* **Passage provided**:
— Begin —

Member of the U.S. House of Representatives from New York's 30th district
- In office March 4, 1837 – March 3, 1841
- Preceded by: John Young
- Succeeded by: John Young

Personal details
- Born: Luther Christopher Peck January 1800 Farmington, Connecticut, U.S.
- Died: February 5, 1876 (aged 76) Nunda, New York, U.S.
- Resting place: Oakwood Cemetery, Nunda, New York, U.S.
- Party: Whig
- Other political affiliations: Republican
- Profession: Politician, lawyer

= Luther C. Peck =

American politician (1800–1876)

Luther Christopher Peck (January 1800 – February 5, 1876) was a U.S. Representative from New York.

Born in Farmington, Connecticut in January 1800, Peck completed preparatory studies and taught school in Holley, New York. He studied law, was admitted to the bar and practiced.

He moved to Allegheny County, Pennsylvania, and later to Pike, New York, and continued the practice of law. He held various local offices.

— End —

* **Tasks for this exercise**:
(A) Answer these questions from the Luther C. Peck passage, one line each:
(i) Who both preceded and succeeded him in the House seat?
(ii) Where is he buried?
(iii) In what place did he teach school?
(B) From the Luther C. Peck passage, extract the text starting at "- Resting place: Oakwood" and ending at "American politician (1800–1876)".
(C) Can you extend the passage on Luther C. Peck, picking up after its last sentence?

* **Material**:
— Begin —

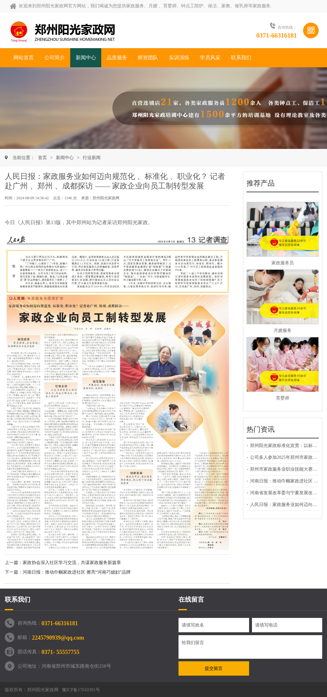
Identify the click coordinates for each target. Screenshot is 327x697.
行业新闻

— End —
— Begin —

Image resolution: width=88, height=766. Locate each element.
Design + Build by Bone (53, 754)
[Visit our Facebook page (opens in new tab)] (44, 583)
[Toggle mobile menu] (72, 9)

— End —
— Begin —

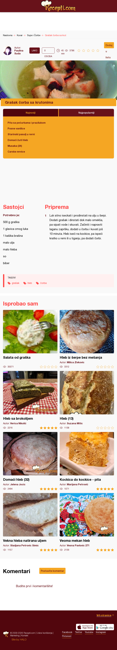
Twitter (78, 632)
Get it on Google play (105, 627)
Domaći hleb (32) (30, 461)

— End —

* **Expected outputs**:
(A)
(i) John Young
(ii) Oakwood Cemetery, Nunda, New York
(iii) Holley, New York

(B)
- Resting place: Oakwood Cemetery, Nunda, New York, U.S.
- Party: Whig
- Other political affiliations: Republican
- Profession: Politician, lawyer

= Luther C. Peck =

American politician (1800–1876)

(C)
Peck was elected as a Whig to the Twenty-fifth and Twenty-sixth Congresses (March 4, 1837 – March 3, 1841). He served as chairman of the Committee on Revisal and Unfinished Business (Twenty-sixth Congress).

He resumed the practice of his profession in Pike. He was affiliated with the Republican Party after it was formed.

He moved to Nunda, New York, and continued the practice of law. He died in Nunda on February 5, 1876, and was interred in Oakwood Cemetery.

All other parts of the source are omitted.